Heart: Coronary Artery Disease
Coronary artery disease is the leading cause of death worldwide. It occurs when the buildup of plaque—a fatty material including cholesterol, connective tissue, white blood cells, and some smooth muscle cells—within the walls of the arteries obstructs the flow of blood and decreases the flexibility or compliance of the vessels. This condition is called atherosclerosis, a hardening of the arteries that involves the accumulation of plaque. As the coronary blood vessels become occluded, the flow of blood to the tissues will be restricted, a condition called ischemia that causes the cells to receive insufficient amounts of oxygen, called hypoxia. Figure 19.16 shows the blockage of coronary arteries highlighted by the injection of dye. Some individuals with coronary artery disease report pain radiating from the chest called angina pectoris, but others remain asymptomatic. If untreated, coronary artery disease can lead to MI or a heart attack.
The disease progresses slowly and often begins in children and can be seen as fatty “streaks” in the vessels. It then gradually progresses throughout life. Well-documented risk factors include smoking, family history, hypertension, obesity, diabetes, high alcohol consumption, lack of exercise, stress, and hyperlipidemia or high circulating levels of lipids in the blood. Treatments may include medication, changes to diet and exercise, angioplasty with a balloon catheter, insertion of a stent, or coronary bypass procedure.

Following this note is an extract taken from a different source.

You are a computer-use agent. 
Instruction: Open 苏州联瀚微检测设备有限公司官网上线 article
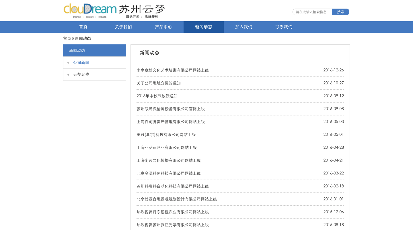[171, 109]
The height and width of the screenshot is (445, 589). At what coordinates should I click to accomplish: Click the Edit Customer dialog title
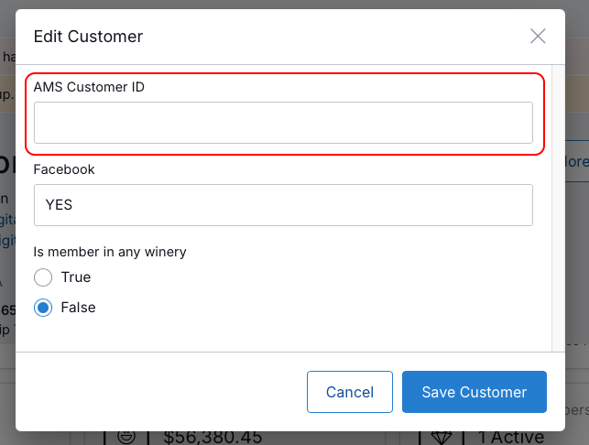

Angioplasty is a procedure in which the occlusion is mechanically widened with a balloon. A specialized catheter with an expandable tip is inserted into a superficial vessel, normally in the leg, and then directed to the site of the occlusion. At this point, the balloon is inflated to compress the plaque material and to open the vessel to increase blood flow. Then, the balloon is deflated and retracted. A stent consisting of a specialized mesh is typically inserted at the site of occlusion to reinforce the weakened and damaged walls. Stent insertions have been routine in cardiology for more than 40 years.
Coronary bypass surgery may also be performed. This surgical procedure grafts a replacement vessel obtained from another, less vital portion of the body to bypass the occluded area. This procedure is clearly effective in treating patients experiencing a MI, but overall does not increase longevity. Nor does it seem advisable in patients with stable although diminished cardiac capacity since frequently loss of mental acuity occurs following the procedure. Long-term changes to behavior, emphasizing diet and exercise plus a medicine regime tailored to lower blood pressure, lower cholesterol and lipids, and reduce clotting are equally as effective.